### Document section

________________________

Hamlet in Surrey, England

Tuesley is a hamlet in the civil parish of Munstead and Tuesley, in the Waverley district, in Surrey, England; between Godalming to the north, and Enton to the south.

==Toponymy==
Tuesley is named for the Anglo-Saxon war-god Tīw and literally translates as his clearing (Tīwes lēah). This affirms the area as within the remnant weald which is the Germanic Old English for a forest, where trees were cut and a temple to the god created. Sometime in the 7th century, the temple was consecrated by Christians and a small chapel was erected.

==Geography==
Tuesley is situated south of the Busbridge stream and east of the River Ock.

==History==
Tuesley appears in Domesday Book of 1086 as Tiwesle, a subsidiary manor of Godalming that rendered £2 to its overlord. It was held by Rannulf Flambard from William the Conqueror (as a sub-tenant) and its recordable assets were: 1 hide and 1 plough and it had 8 households; one villager, I slave and 6 cottagers.

________________________

[Saved entries]
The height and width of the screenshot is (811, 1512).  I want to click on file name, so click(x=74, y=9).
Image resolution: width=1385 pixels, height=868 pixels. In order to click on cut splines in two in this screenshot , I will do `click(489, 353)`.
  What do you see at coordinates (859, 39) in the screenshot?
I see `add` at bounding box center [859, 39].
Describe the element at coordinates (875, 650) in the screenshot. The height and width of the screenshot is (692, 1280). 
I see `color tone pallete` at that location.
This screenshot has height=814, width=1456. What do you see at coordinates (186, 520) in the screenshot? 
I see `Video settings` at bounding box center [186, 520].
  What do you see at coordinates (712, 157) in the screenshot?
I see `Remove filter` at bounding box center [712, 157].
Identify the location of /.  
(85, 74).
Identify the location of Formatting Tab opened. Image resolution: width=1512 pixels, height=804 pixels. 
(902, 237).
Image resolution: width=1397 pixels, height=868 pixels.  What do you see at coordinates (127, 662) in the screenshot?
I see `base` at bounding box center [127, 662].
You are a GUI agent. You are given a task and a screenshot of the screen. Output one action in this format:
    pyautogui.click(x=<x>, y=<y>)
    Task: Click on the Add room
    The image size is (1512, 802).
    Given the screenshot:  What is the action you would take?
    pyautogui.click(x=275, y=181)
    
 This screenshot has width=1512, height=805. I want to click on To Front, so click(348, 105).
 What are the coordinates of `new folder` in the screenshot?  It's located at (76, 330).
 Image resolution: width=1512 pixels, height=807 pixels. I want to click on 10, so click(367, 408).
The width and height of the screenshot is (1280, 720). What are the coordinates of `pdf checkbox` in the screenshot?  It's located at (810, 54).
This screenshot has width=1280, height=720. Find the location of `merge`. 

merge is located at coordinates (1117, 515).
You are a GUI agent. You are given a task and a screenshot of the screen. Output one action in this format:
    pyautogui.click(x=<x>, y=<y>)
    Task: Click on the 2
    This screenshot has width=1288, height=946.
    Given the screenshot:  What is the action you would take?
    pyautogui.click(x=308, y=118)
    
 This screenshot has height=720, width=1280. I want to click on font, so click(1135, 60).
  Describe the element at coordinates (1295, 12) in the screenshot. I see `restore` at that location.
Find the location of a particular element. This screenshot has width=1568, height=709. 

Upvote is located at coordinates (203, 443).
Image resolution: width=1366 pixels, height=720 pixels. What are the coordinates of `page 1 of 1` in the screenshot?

________________________

### Problems and tasks
(1) Decide whether each statement agrees with the text about Tuesley, answering yes or no and quoting the words of the text that settle it: (a) Tuesley lies between Godalming and Enton. (b) Tuesley is west of the River Ock. (c) Domesday Book records 8 households at Tuesley.
(2) Go on with the text about Tuesley, starting after its last sentence.
The records have no connection to the text about Tuesley.

### Expected results
(1)
(a) Yes: "between Godalming to the north, and Enton to the south"
(b) No: "east of the River Ock"
(c) Yes: "it had 8 households"

(2)
In 1220 the name was Tiwerlei, recorded in the Salisbury Register of St Osmund in 1220 as a chapel, then still standing but in a ruinous state, dedicated to the Blessed Virgin, the first church established in the manor, so known and recorded in Godalming records as "the mother church or the Oldminster" for centuries. By 1220, services were held only three times a year. A fair was held in the field on Lady Day (a quarter-day in the same cycle as Christmas) until 1540. The foundations of the minster were partly excavated in 1869 before being covered up again, only dry-stone walls and boundary posts mark the outline of the buried ruins.

Tuesley Manor is a Grade II listed building, with parts dating back to the 15th century. The manor was granted to Salisbury Cathedral by Henry I early in the 12th century. For many years it was leased to the Cotillion family. In 1846, it was transferred to the Ecclesiastical Commissioners who broke up the estate and sold it off in the 1860s. In 1966, it became home to Bronwen Pugh, Lady Astor. Next to the manor is Crowts Farm, the farmhouse and adjacent barn both date to the 15th century and are also Grade II listed.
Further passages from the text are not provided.